Fix the “site is insecure” warning on this intranet.

This machine needs to trust the American Bakeshop local root certificate. Technitium gets you to the right server; this certificate makes Chrome, Edge, and Firefox trust the HTTPS certificate Apache is already serving.

Windows quick install

Download the installer, run it, then close and reopen your browser. It installs the public root CA only. It does not install any private key.

Download Windows installer Download certificate only
Checking current protocol…
Use DNS names such as admin.ab.home.arpa, not the server IP address.

Manual Windows install

  1. Download ab-dev-root-ca.cer.
  2. Double-click it and choose Install Certificate.
  3. Choose Local Machine if you have admin access, or Current User if you do not.
  4. Choose Place all certificates in the following store.
  5. Select Trusted Root Certification Authorities.
  6. Finish, then restart Chrome or Edge.

Firefox

Firefox may need its own import unless it is configured to use the Windows certificate store.

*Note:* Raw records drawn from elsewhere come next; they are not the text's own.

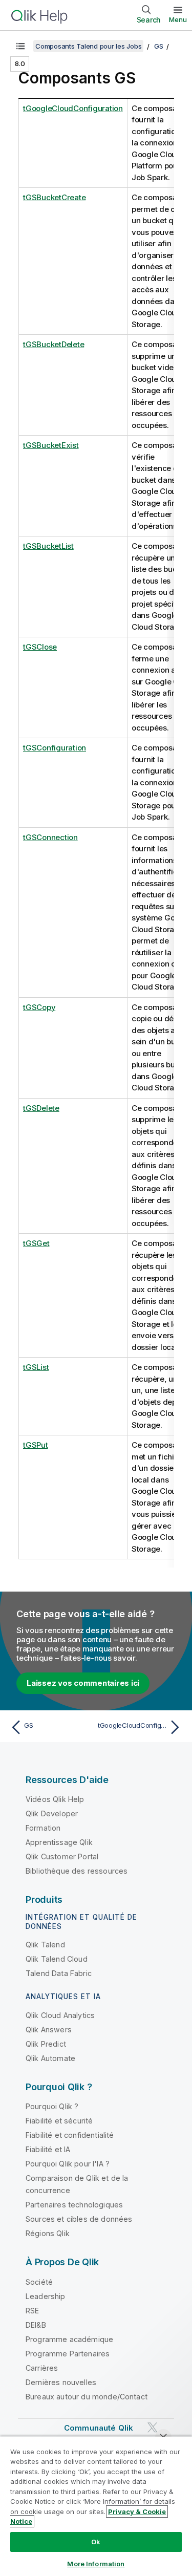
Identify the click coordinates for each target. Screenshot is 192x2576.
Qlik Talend (45, 1944)
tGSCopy (39, 1007)
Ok (95, 2542)
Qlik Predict (46, 2044)
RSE (32, 2310)
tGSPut (35, 1445)
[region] (96, 2506)
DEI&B (36, 2325)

  1. Open Firefox Settings.
  2. Go to Privacy & Security → Certificates → View Certificates.
  3. Open Authorities → Import.
  4. Select ab-dev-root-ca.cer.
  5. Trust it for identifying websites.

Server admin note

If Apache’s certificate is regenerated with a different mkcert CA, publish the new public root certificate before sending staff to this page.

scripts\publish-ab-root-ca.bat

Never publish rootCA-key.pem or any file ending in -key.pem.

What this fixes

If the browser warning is NET::ERR_CERT_AUTHORITY_INVALID, this page is the correct fix. If the warning is NET::ERR_CERT_COMMON_NAME_INVALID, the Apache certificate is for the wrong hostname and must be regenerated with the right SAN names.

Your certificate should include each hostname people actually type, for example ab.home.arpa, admin.ab.home.arpa, wm.ab.home.arpa, and wholesaler.ab.home.arpa.